• [Document section]
Snowflakes (generative)

Load packages

library(plotrix)
library(gsl)
library(RColorBrewer)
library(data.table)

Set the background of the graphics device to black and generate a vector of colours.

par(bg = "black")
colours <- brewer.pal(10, "Set3")

Make necessary functions

A regular polygon of n sides

By default, this function draws the polygon and returns a data.table with the corresponding x and y coordinates.

draw_regular_polygon <- function(centre.x, centre.y, radius = 0.1, n_sides = 6, rotation = 0, return = TRUE, draw = TRUE, colour = "black", fill = NULL) {
  # https://stackoverflow.com/questions/7198144/how-to-draw-a-n-sided-regular-polygon-in-cartesian-coordinates
  vertices = 1:n_sides
  x = radius * cos(2*pi*vertices/n_sides + rotation) + centre.x
  y = radius * sin(2*pi*vertices/n_sides + rotation) + centre.y
  if (draw) { polygon(x, y, border = colour, col = fill) }
  if (return) { return(data.table(x = x, y = y))}
}

draw_tiny_hexagons <- function(centre.x, centre.y, ...) {
  invisible(lapply(1:length(centre.x), function(z) draw_regular_polygon(centre.x, centre.y, ...)))

• [Recorded data]
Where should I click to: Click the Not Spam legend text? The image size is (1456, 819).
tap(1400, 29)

--

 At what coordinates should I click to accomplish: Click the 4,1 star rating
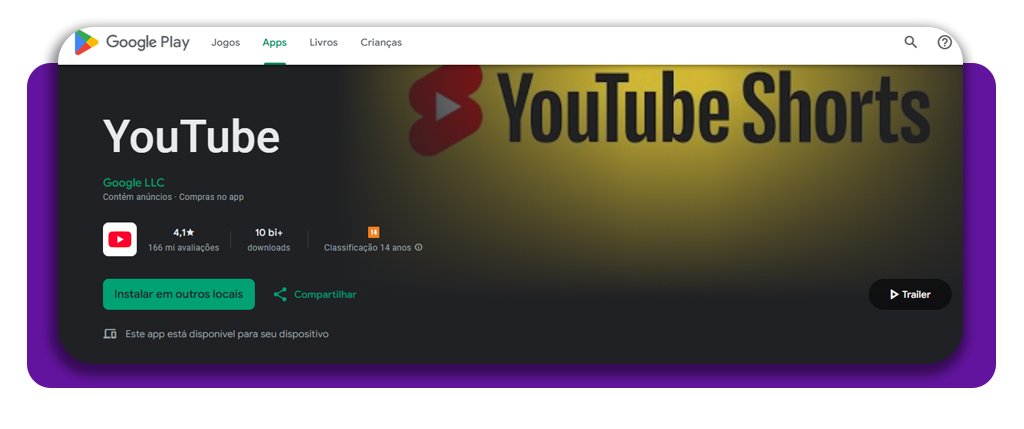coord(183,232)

• [Exercise task 1] Check each statement against the snowflakes page. Answer yes or no, and quote the words that decide it: (a) the graphics device background is set to white; (b) by default, the polygon function returns a data.table of x and y coordinates; (c) the polygon function draws eight sides unless told otherwise.
• [Exercise task 2] Summarize the snowflakes page in two sentences.

• [Task output 1]
(a) No: "Set the background of the graphics device to black"
(b) Yes: "By default, this function draws the polygon and returns a data.table with the corresponding x and y coordinates."
(c) No: "n_sides = 6"

• [Task output 2] The snowflakes page loads the plotrix, gsl, RColorBrewer and data.table packages, sets the graphics background to black and generates a vector of colors. It then defines a function for a regular polygon of n sides that, by default, draws the polygon and returns a data.table of its x and y coordinates.